2. Buffy Coat Method.
This is the simplest method. The whole blood is centrifuged at high speed (hard spin) to result in
a buffy coat layer that separates the white blood cells and platelets from the Red Blood Cells.
Here’s how the Buffy Coat method is done.
- Draw whole blood in ACD tubes.
- If you need to store the blood, maintain about 20°C to 24°C.
-
Put it in a centrifuge and spin it at a ‘high’ speed. This results in three (3)
layers. Bottom RBC layer, middle platelets and WBCs and the top PPP layer.
-
Remove the top layer, and take the middle layer and discard the bottom layer. You can further
centrifuge this at low speed for separating the WBCs.
It’s way easier than this with Dr. PRP system.
Here’s how the Buffy coat method is done with Dr. PRP.

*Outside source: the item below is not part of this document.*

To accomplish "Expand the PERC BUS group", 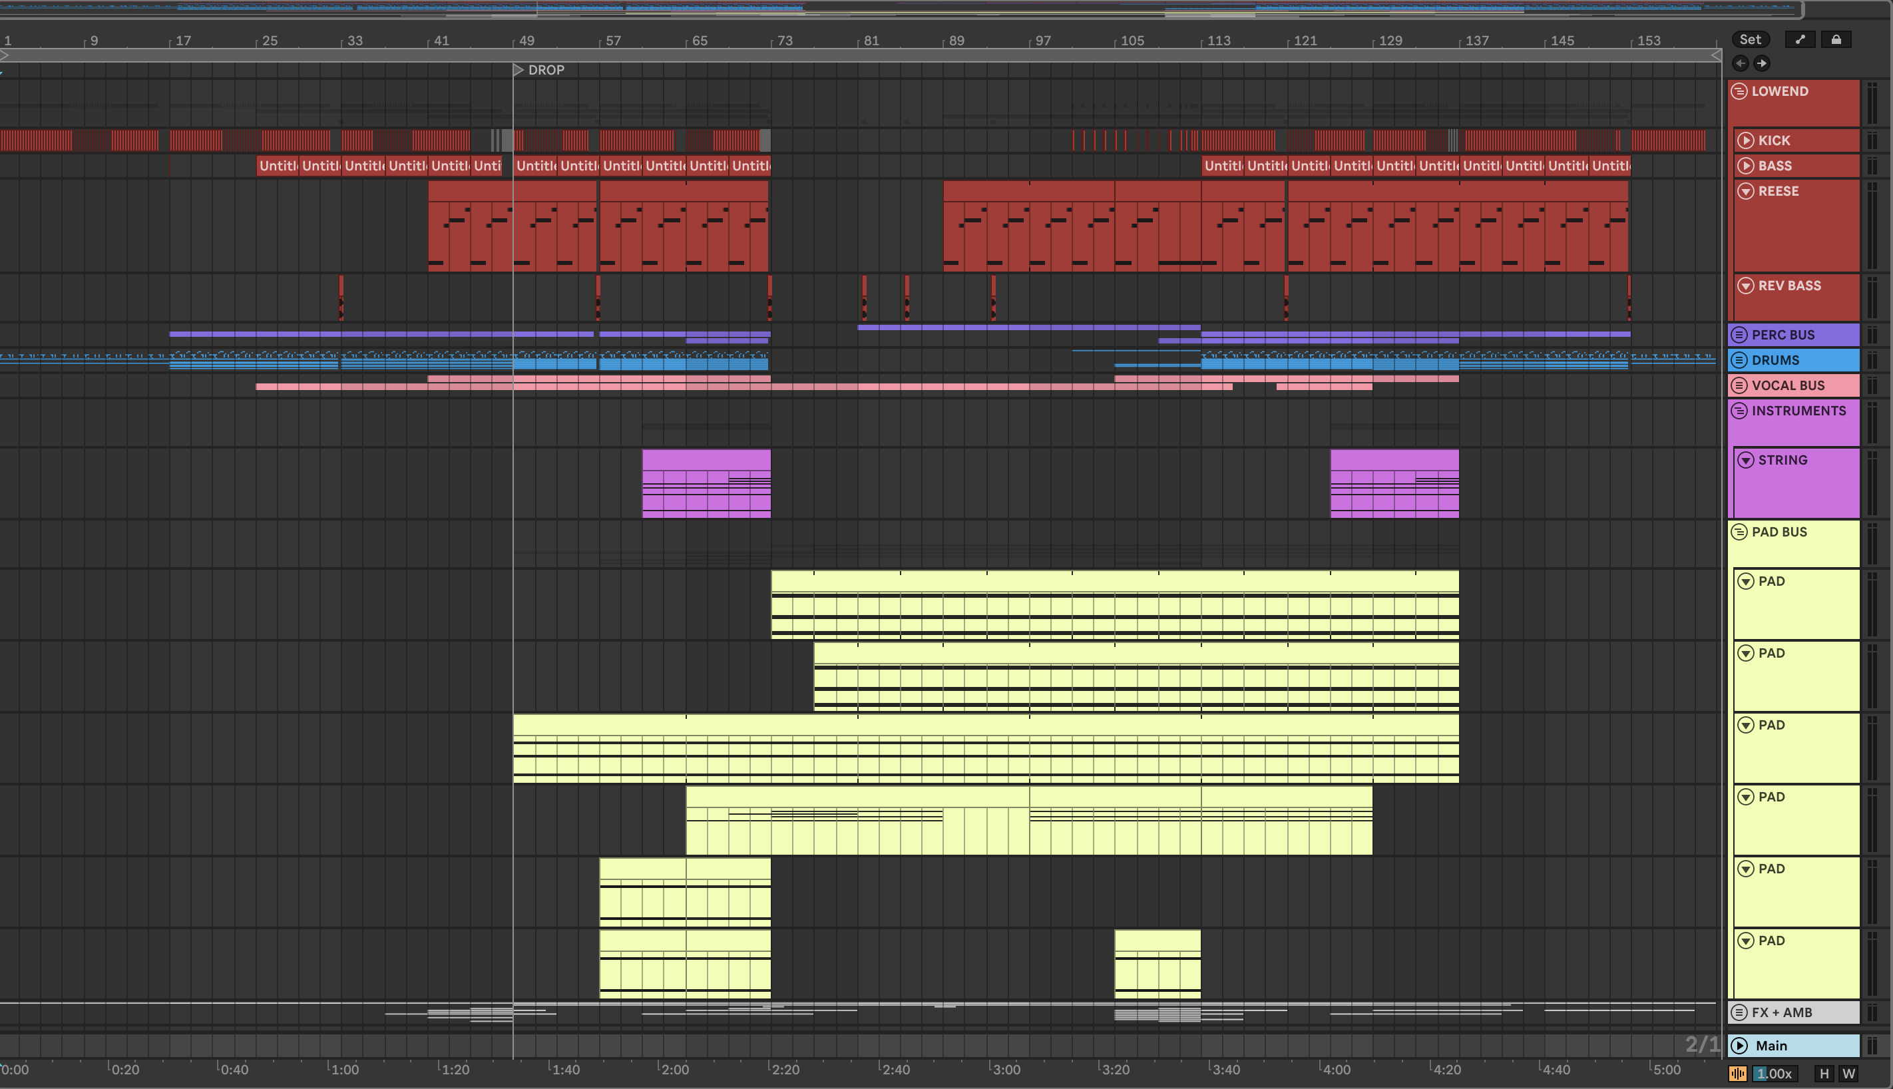I will (1740, 334).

How To Use Dr. PRP Platelet-Rich Plasma Kit
-
Draw 18cc of blood in a tube with 2cc ACD. (Note: ACD-A Anticoagulant Citrate Dextrose Solution,
Solution A, is the only anticoagulant product approved by the US-FDA for the use in preparation
of Platelet-Rich Plasma)
-
Inject the drawn blood to Dr.PRP kit through the upper injection port of Dr.PRP Kit until the
blood level reaches the 20cc scale marked on the kit. (For easier injection, tilt the kit.)
-
First centrifugation. Insert the Dr. PRP kit into the centrifuge buckets. And add a counter
weight on the opposing bucket (This is simply another device with equal mass to balance the
spin.)
-
Spin it for 3200 pm for 4 mins. This will separate the whole blood into plasma and red blood
cells. *For subjects taking aspirin, antihypertensive drugs, those with cardiac disease, anemia,
or during menstruation, the centrifugation should be done for 4 min at 1,000 RPM.
-
If after 4 minutes, if the plasma layer lies above the line as shown below, then spin it again
at 3200 rpm for 1 more minute.
-
Once you get the boundary line between plasma and RBC layer below the edge, you can push the
blue rod up to close of the separation of the plasma and RBC. After you push, tighten the knob
at the bottom to lock it.
-
Now place the kit back in the centrifuge bucket for the second round of centrifugation. (If
you’ve taken the counter-balance off, do remember to place it back.) This time spin it for
6 minutes at 3200 rpm.
-
We’re done. Carefully take out the Dr. PRP Kit in its upright position so as not to mix up
the resulting contents in the upper chamber of the kit. The top portion of it is PPP and the
bottom 4cc is the PRP. So draw out the entire contents of the upper chamber except for the last
4cc.
-
Shake the last (bottom) 4cc, which is Platelet-Rich Plasma, for the plasma pellets to mix
evenly. Draw it into a syringe and inject it on the patient in the area that’s needed.
Note: If you follow this procedure, you should see a concentration rate anywhere from 4 to 8 X
base count, which is the highest yield you can get for Platelet-Rich Plasma.
Standardise It For The Future Of Platelet-Rich Plasma
Standardization of this procedure means you’re getting the foundation ready for the future
of this remarkable treatment. The above steps can be used for All of these Platelet-Rich Plasma
variations, mainly:
-
Pure Platelet-Rich Plasma (P-PRP): This one has no leucocytes and a low-density
of fibrin network.
-
Leukocyte PRP (L-PRP): This one has leukocytes and a low-density of fibrin
network.
-
Pure platelet-rich fibrin (P-PRF): This one has no leucocytes and a
high-density fibrin network.
-
Leucocyte platelet-rich fibrin (L-PRF): This one has leucocytes and a
high-density fibrin network.
By strictly following this procedure, we stand to make Platelet-Rich Plasma therapy more effective
and we can hope that eventually the insurance companies would not only authorize its use, but even
require it as a first line treatment for many conditions especially in their early stages.